Although gene expression is tightly controlled at both the RNA and protein levels, the quantitative contribution of each step, especially during dynamic responses, remains largely unknown. Indeed, there has been much debate whether changes in RNA level contribute substantially to protein-level regulation. Jovanovic et al. built a genome-scale model of the temporal dynamics of differential protein expression during the stimulation of immunological dendritic cells (see the Perspective by Li and Biggin). Newly stimulated functions involved the up-regulation of specific RNAs and concomitant increases in the levels of the proteins they encode, whereas housekeeping functions were regulated posttranscriptionally at the protein level.

Science, this issue 10.1126/science.1259038; see also p. 1066

Structured Abstract

INTRODUCTION

Mammalian gene expression is tightly controlled through the interplay between the RNA and protein life cycles. Although studies of individual genes have shown that regulation of each of these processes is important for correct protein expression, the quantitative contribution of each step to changes in protein expression levels remains largely unknown and much debated. Many studies have attempted to address this question in the context of steady-state protein levels, and comparing steady-state RNA and protein abundances has indicated a considerable discrepancy between RNA and protein levels. In contrast, only a few studies have attempted to shed light on how changes in each of these processes determine differential protein expression—either relative (ratios) or absolute (differences)—during dynamic responses, and only one recent report has attempted to quantitate each process. Understanding these contributions to a dynamic response on a systems scale is essential both for deciphering how cells deploy regulatory processes to accomplish physiological changes and for discovering key molecular regulators controlling each process.

RATIONALE

We developed an integrated experimental and computational strategy to quantitatively assess how protein levels are maintained in the context of a dynamic response and applied it to the model response of mouse immune bone marrow–derived dendritic cells (DCs) to stimulation with lipopolysaccharide (LPS). We used a modified pulsed-SILAC (stable isotope labeling with amino acids in cell culture) approach to track newly synthesized and previously labeled proteins over the first 12 hours of the response. In addition, we independently measured replicate RNA-sequencing profiles under the same conditions. We devised a computational strategy to infer per-mRNA translation rates and protein degradation rates at each time point from the temporal transcriptional profiles and pulsed-SILAC proteomics data. This allowed us to build a genome-scale quantitative model of the temporal dynamics of differential protein expression in DCs responding to LPS.

RESULTS

We found that before stimulation, mRNA levels contribute to overall protein expression levels more than double the combined contribution of protein translation and degradation rates. Upon LPS stimulation, changes in mRNA abundance play an even more dominant role in dynamic changes in protein levels, especially in immune response genes. Nevertheless, several protein modules—especially the preexisting proteome of proteins performing basic cellular functions—are predominantly regulated in stimulated cells at the level of protein translation or degradation, accounting for over half of the absolute change in protein molecules in the cell. In particular, despite the repression of their transcripts, the level of many proteins in the translational machinery is up-regulated upon LPS stimulation because of significantly increased translation rates, and elevated protein degradation of mitochondrial proteins plays a central role in remodeling cellular energy metabolism.

CONCLUSIONS

Our results support a model in which the induction of novel cellular functions is primarily driven through transcriptional changes, whereas regulation of protein production or degradation updates the levels of preexisting functions as required for an activated state. Our approach for building quantitative genome-scale models of the temporal dynamics of protein expression is broadly applicable to other dynamic systems.

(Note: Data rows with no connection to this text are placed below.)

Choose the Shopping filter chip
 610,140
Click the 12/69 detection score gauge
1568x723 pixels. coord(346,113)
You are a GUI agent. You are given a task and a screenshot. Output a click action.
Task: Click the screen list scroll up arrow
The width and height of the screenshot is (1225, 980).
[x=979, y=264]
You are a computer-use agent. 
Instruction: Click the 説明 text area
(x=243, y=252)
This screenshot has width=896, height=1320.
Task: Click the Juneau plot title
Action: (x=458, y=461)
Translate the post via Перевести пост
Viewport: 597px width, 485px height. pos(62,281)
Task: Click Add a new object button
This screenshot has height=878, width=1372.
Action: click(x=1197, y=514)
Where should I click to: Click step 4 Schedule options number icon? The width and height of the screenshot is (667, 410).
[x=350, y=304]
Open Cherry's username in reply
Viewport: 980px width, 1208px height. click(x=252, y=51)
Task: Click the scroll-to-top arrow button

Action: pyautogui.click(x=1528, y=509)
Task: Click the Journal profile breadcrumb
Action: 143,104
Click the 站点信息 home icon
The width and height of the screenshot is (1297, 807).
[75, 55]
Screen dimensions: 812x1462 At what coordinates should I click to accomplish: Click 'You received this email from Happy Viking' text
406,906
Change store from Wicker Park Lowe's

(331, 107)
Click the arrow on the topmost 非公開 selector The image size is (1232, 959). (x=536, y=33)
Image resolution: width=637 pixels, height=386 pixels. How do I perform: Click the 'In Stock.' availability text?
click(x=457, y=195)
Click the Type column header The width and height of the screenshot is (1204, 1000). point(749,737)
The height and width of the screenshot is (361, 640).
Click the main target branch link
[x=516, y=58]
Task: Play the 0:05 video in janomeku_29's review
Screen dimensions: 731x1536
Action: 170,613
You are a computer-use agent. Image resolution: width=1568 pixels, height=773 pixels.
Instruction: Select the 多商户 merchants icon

Dynamic protein expression regulation in dendritic cells upon stimulation with LPS.

We developed an integrated experimental and computational strategy to quantitatively assess how protein levels are maintained in the context of a dynamic response. Our results support a model in which the induction of novel cellular functions is primarily driven through transcriptional changes, whereas regulation of protein production or degradation updates the levels of preexisting functions.

Abstract

Protein expression is regulated by the production and degradation of messenger RNAs (mRNAs) and proteins, but their specific relationships remain unknown. We combine measurements of protein production and degradation and mRNA dynamics so as to build a quantitative genomic model of the differential regulation of gene expression in lipopolysaccharide-stimulated mouse dendritic cells. Changes in mRNA abundance play a dominant role in determining most dynamic fold changes in protein levels. Conversely, the preexisting proteome of proteins performing basic cellular functions is remodeled primarily through changes in protein production or degradation, accounting for more than half of the absolute change in protein molecules in the cell. Thus, the proteome is regulated by transcriptional induction for newly activated cellular functions and by protein life-cycle changes for remodeling of preexisting functions.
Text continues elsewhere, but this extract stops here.